Wang TC, Shih TC, Chen CK, Hsieh VCR, Lin DJ, Tien HC, Chen KC, Tsai MH, Lin CD, Tsai CH. Endoscopic Versus Microscopic Type I Tympanoplasty: An Updated Systematic Review and Meta-analysis.
Otolaryngol Head Neck Surg 2024;
170:675-693. [PMID:
38140741 DOI:
10.1002/ohn.597]
[Citation(s) in RCA: 0] [Impact Index Per Article: 0] [Reference Citation Analysis] [Abstract] [Key Words] [MESH Headings] [Grants] [Track Full Text] [Journal Information] [Subscribe] [Scholar Register] [Received: 11/13/2022] [Revised: 05/17/2023] [Accepted: 10/22/2023] [Indexed: 12/24/2023]
Abstract
OBJECTIVE
Our objective was to perform a systematic review and meta-analysis comparing the clinical outcomes after endoscopic and microscopic type I tympanoplasty.
STUDY DESIGN
Randomized controlled trials, two-arm prospective studies, and retrospective studies were included.
SETTING
Medline, Cochrane, EMBASE, and Google Scholar databases were searched until March 1, 2022 using the combinations of search terms: "endoscopic," "microscopic," and "tympanoplasty."
METHODS
Two independent reviewers utilized the abovementioned search strategy to identify eligible studies.
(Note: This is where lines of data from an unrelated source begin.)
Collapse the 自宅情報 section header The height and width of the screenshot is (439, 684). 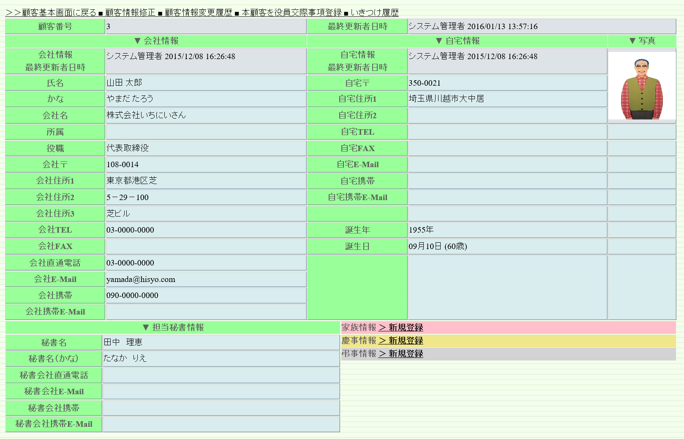(458, 41)
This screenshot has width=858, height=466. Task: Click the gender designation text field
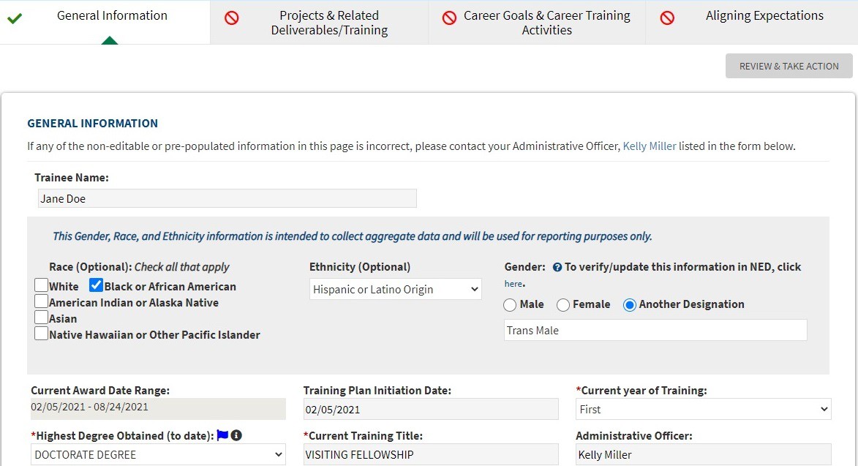[x=655, y=331]
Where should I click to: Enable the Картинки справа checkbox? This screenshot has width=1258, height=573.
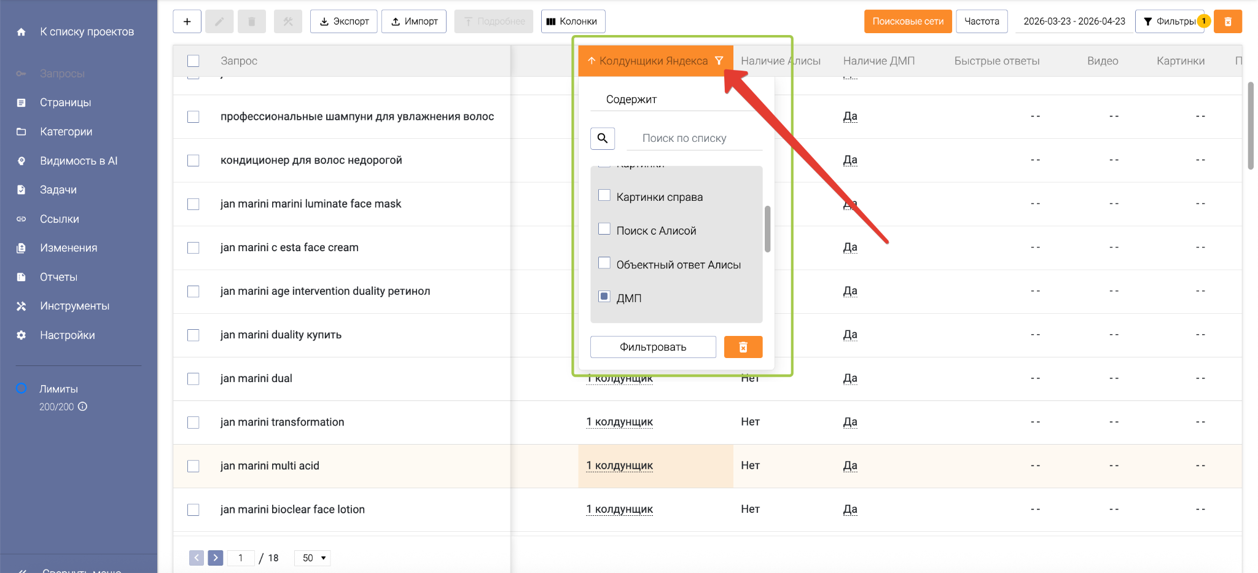click(604, 195)
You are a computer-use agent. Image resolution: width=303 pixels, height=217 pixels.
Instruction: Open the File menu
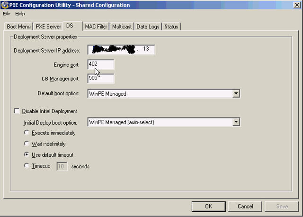coord(7,14)
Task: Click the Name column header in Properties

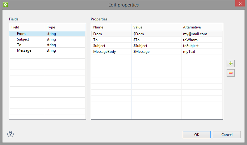Action: 98,27
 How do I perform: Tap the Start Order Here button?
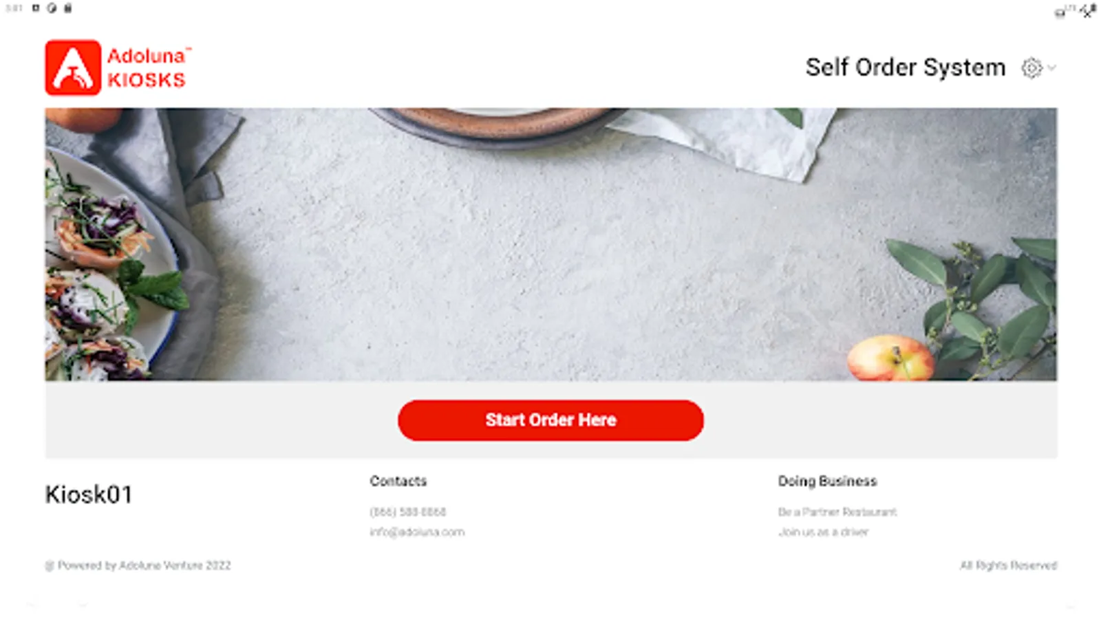pyautogui.click(x=551, y=420)
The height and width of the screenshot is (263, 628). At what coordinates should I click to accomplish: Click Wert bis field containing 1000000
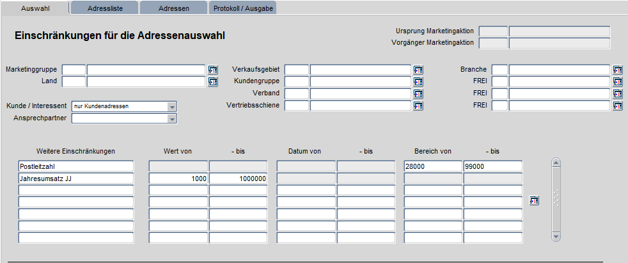(239, 179)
If any uncertainty existed regarding eligibility, a third reviewer was consulted. Primary outcome measures were graft success rate, air-bone gap (ABG) improvement, and operative time. Secondary outcomes were the rate of need for canalplasty, the proportion of self-rated excellent cosmetic results, and pain visual analog scale (VAS).
RESULTS
Forty-three studies enrolled a total of 3712 patients who were undergoing type I tympanoplasty and were finally included. The pooled result showed endoscopic approach was significantly associated with shorter operative time (difference in means: -20.021, 95% confidence interval [CI]: -31.431 to -8.611), less need for canalplasty (odds ratio [OR]: 0.065, 95% CI: 0.026-0.164), more self-rated excellent cosmetic results (OR: 87.323, 95% CI: 26.750-285.063), and lower pain VAS (difference in means: -2.513, 95% CI: -4.737 to -0.228). No significant differences in graft success rate or ABG were observed between the two procedures.
CONCLUSION
Endoscopic type I tympanoplasty provides a similar graft success rate, improvement in ABG, and reperforation rate to microscopic tympanoplasty with a shorter operative time, better self-rated cosmetic results, and less pain. Unless contraindicated, the endoscopic approach should be the procedure of choice in type I tympanoplasty.